Start of Block

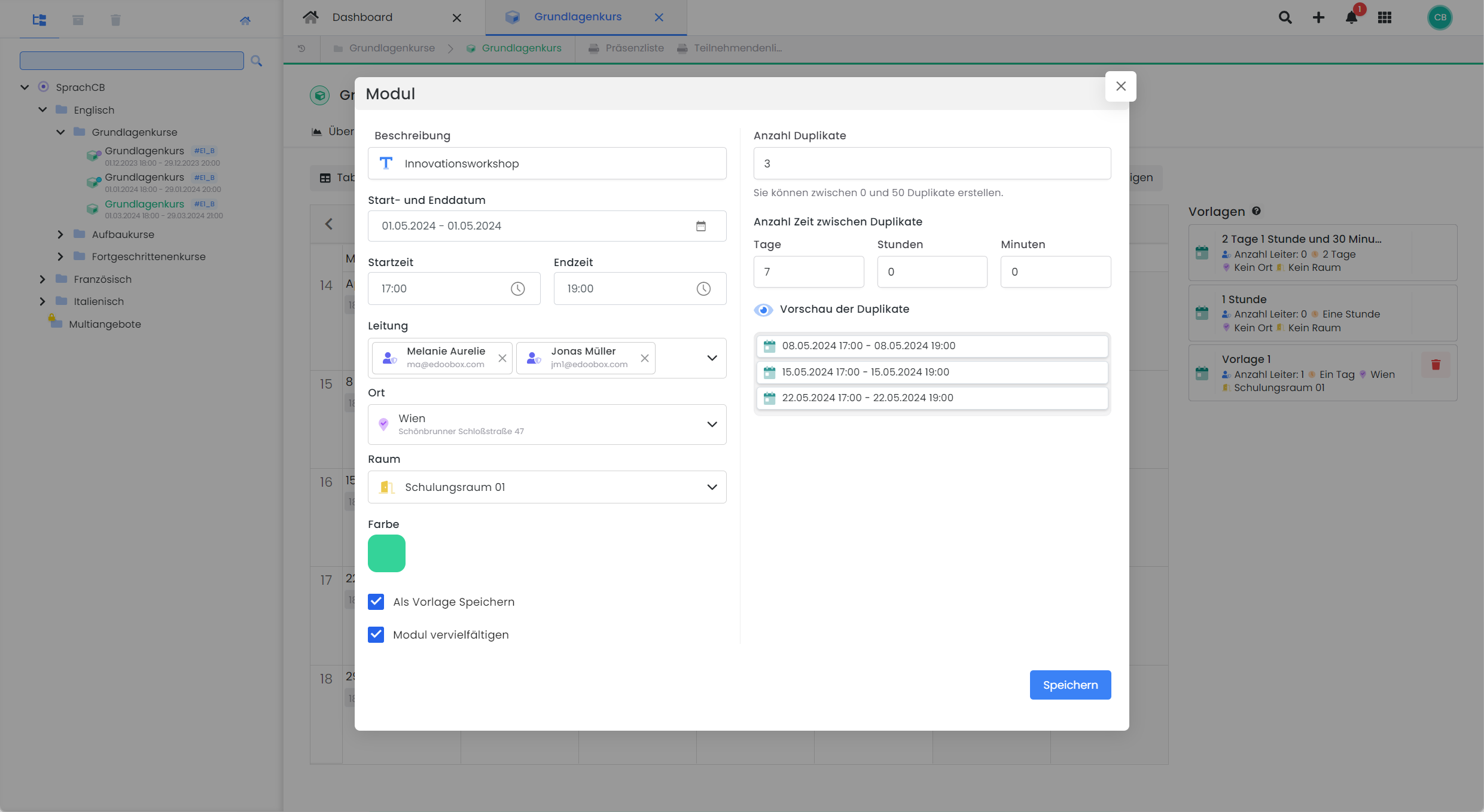1484x812 pixels.
Task: Click the home icon above the tree
Action: pos(245,20)
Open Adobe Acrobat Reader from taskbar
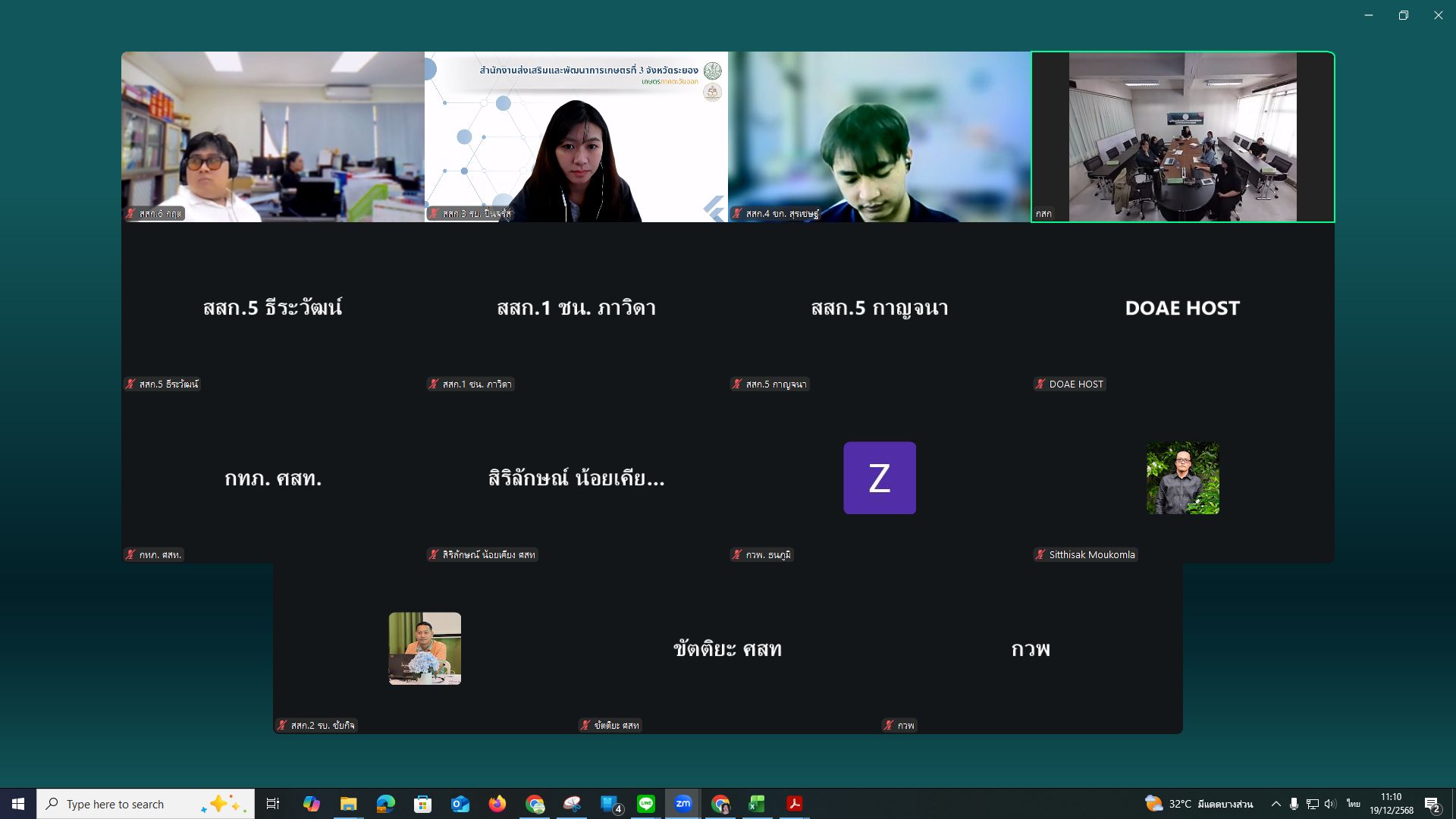 click(794, 804)
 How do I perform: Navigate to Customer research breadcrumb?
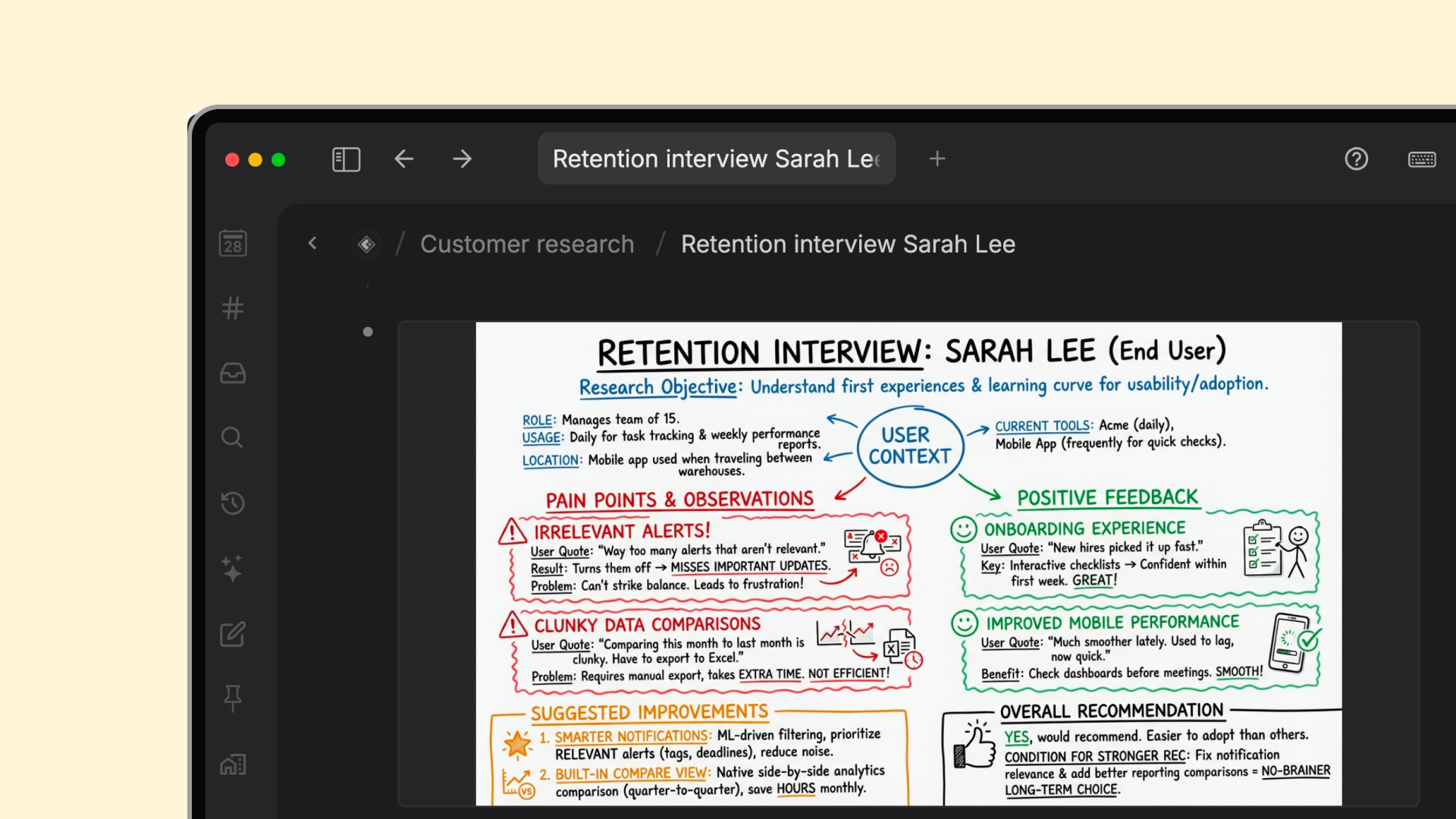click(527, 244)
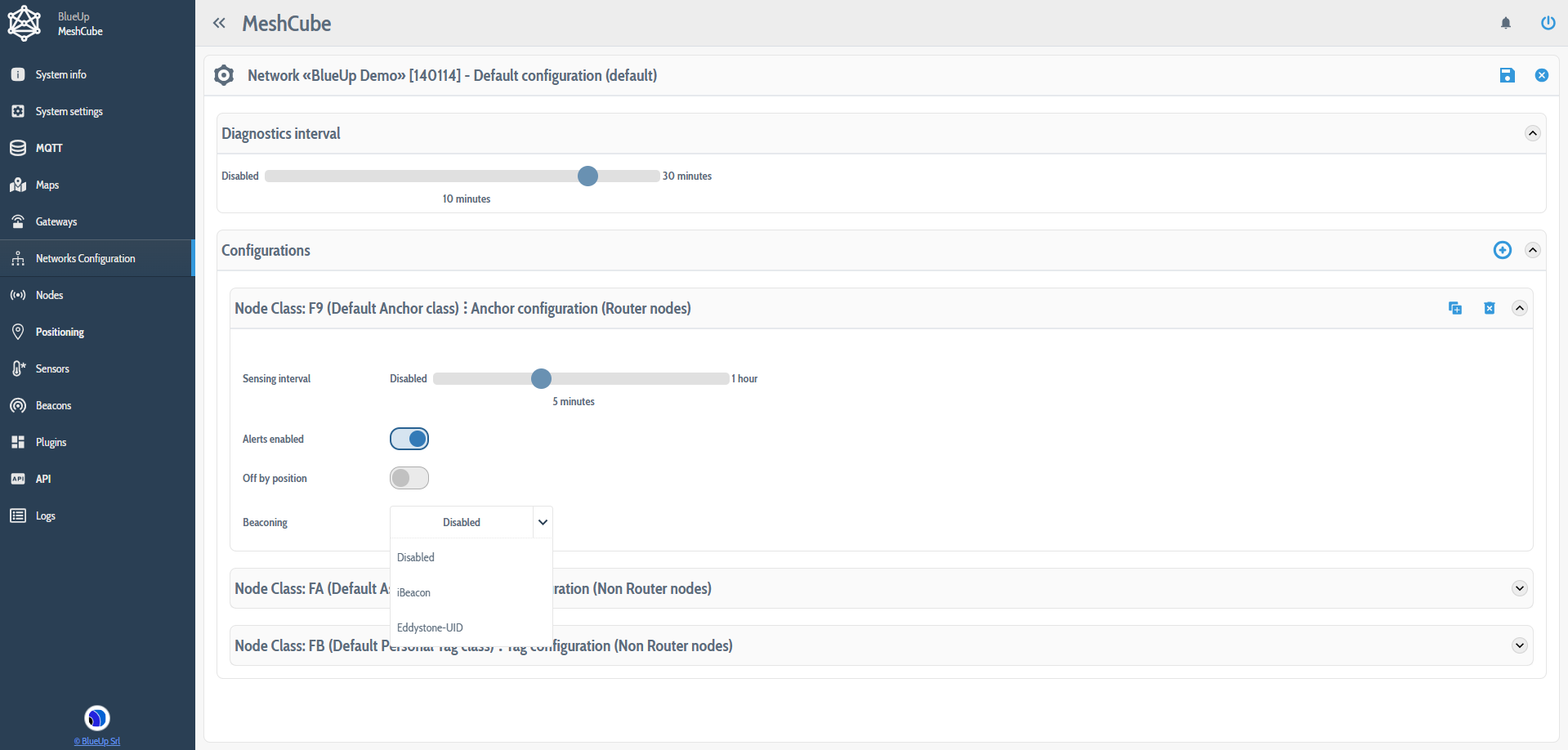Delete the Node Class F9 configuration
The height and width of the screenshot is (750, 1568).
pos(1489,308)

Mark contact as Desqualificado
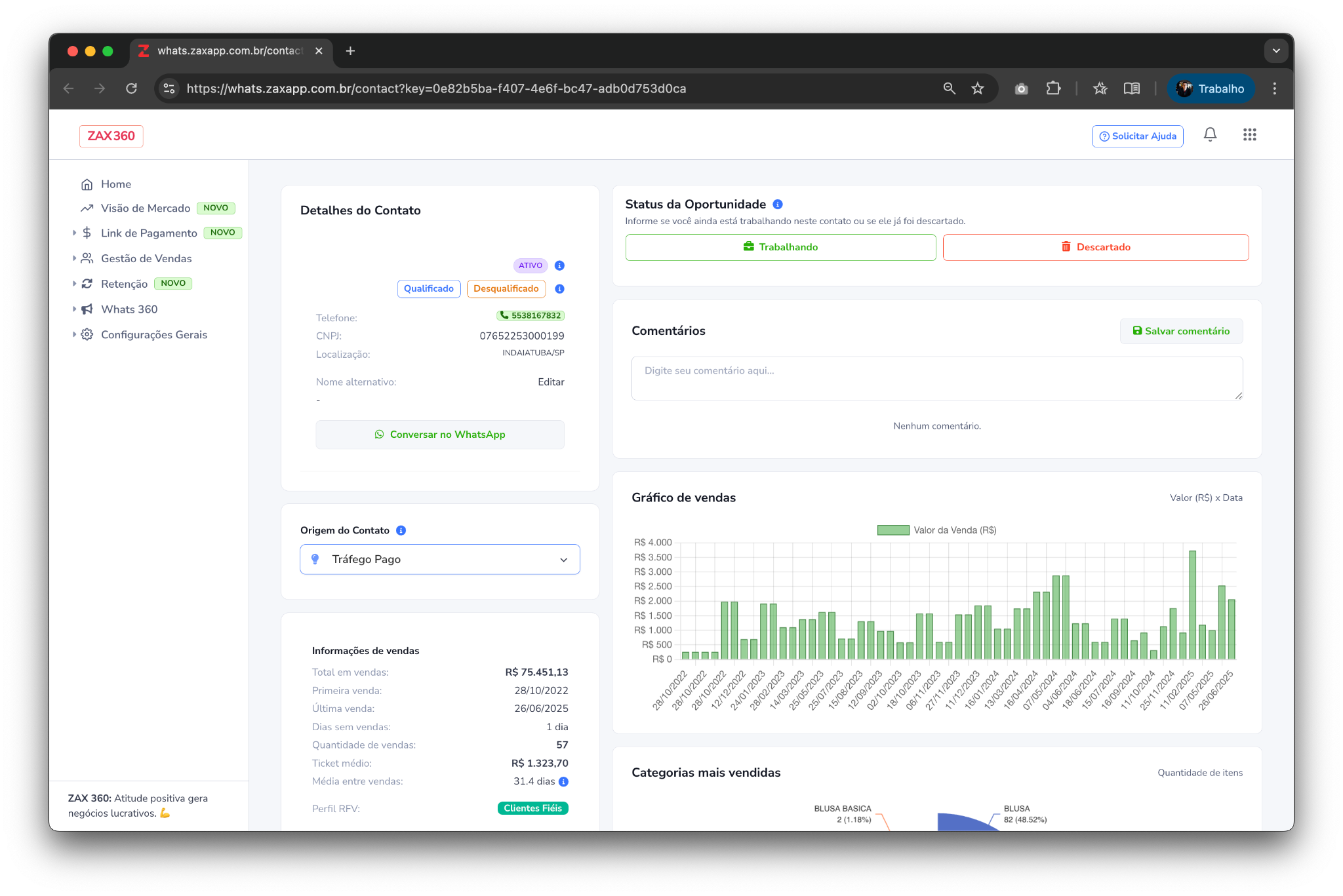tap(506, 289)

End of Block

### HOW TO COMPLETE THIS TASK
Using the material above, restate word for word the lines from the line that has "How do I perform: Navigate" to the last line, inclusive, with pictures omitted.

### ANSWER FOR THE TASK
 How do I perform: Navigate to Customer research breadcrumb?
click(527, 244)
Delete the Node Class F9 configuration
The height and width of the screenshot is (750, 1568).
pos(1489,308)

Mark contact as Desqualificado
tap(506, 289)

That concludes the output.